■ Aim of the task: Reproduce each line of the data exactly as it is.

:: Dataset records

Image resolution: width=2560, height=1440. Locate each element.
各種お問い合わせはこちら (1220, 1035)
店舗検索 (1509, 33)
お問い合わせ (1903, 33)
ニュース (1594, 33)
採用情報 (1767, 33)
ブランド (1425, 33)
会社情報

::::

■ Result of the exercise:
Image resolution: width=2560, height=1440. Locate each element.
各種お問い合わせはこちら (1220, 1035)
店舗検索 (1509, 33)
お問い合わせ (1903, 33)
ニュース (1594, 33)
採用情報 (1767, 33)
ブランド (1425, 33)
会社情報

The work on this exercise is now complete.